A ring $R$ is called Dedekind finite (or directly finite) if it contains no subsemigroup isomorphic to the bicyclic monoid. The ring $R$ is stably finite if all matrix algebras over $R$ are Dedekind finite. A famous theorem of Kaplansky from the late 1960s says that if $G$ is a group, then $KG$ is stably finite for any field $K$ of characteristic 0. Surprisingly his proof used $C^*$-algebras. Later proofs using more elementary analysis, were given but to the best of my knowledge all known proofs are analytic. Kaplansky asked whether group algebras are stably finite in positive characteristic and this question remains open. The best known result to date (due to Elek and Szabo) is that if $G$ is a sofic group (this includes all amenable and all residually finite groups - and possibly all groups), then $KG$ is stably finite for any field $K$ (and even any commutative ring $K$).

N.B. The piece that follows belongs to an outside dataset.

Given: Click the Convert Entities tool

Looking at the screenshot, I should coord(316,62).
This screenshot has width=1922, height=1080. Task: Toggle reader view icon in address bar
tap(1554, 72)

A natural question is: when is the semigroup algebra $KS$ of a semigroup $S$ stably finite? An obvious necessary condition is that $S$ contain no bicyclic subsemigroup. Is it sufficient? How about for inverse semigroups or cancellative semigroups? Munn proved in the nineties that if $S$ is a stable semigroup and each $J$-class of $S$ contains either finitely many $L$-classes or finitely many $R$-classes, then $KS$ is stably finite for any field $K$ of characteristic 0 using Kaplansky's result. This applies, for example to regular semigroups in which each $J$-class contains either finitely many $L$-classes or finitely many $R$-classes (e.g., to an inverse semigroup in which each $D$-class has finitely many idempotents). He also showed under his hypotheses that if every maximal subgroup of $S$ is abelian, then $KS$ is stably finite for any field $K$. He used here $PI$-properties matrices over commutative rings like the group ring of an abelian group.

In this talk, I show that under Munn's hypotheses, $KS$ is stably finite for a commutative ring $K$ iff $KG$ is stably finite for each maximal subgroup $G$. In particular, if every maximal subgroup of $S$ is stably finite, then $KS$ is stably finite for any commutative ring. If time permits, I'll talk about extensions to etale groupoid algebras.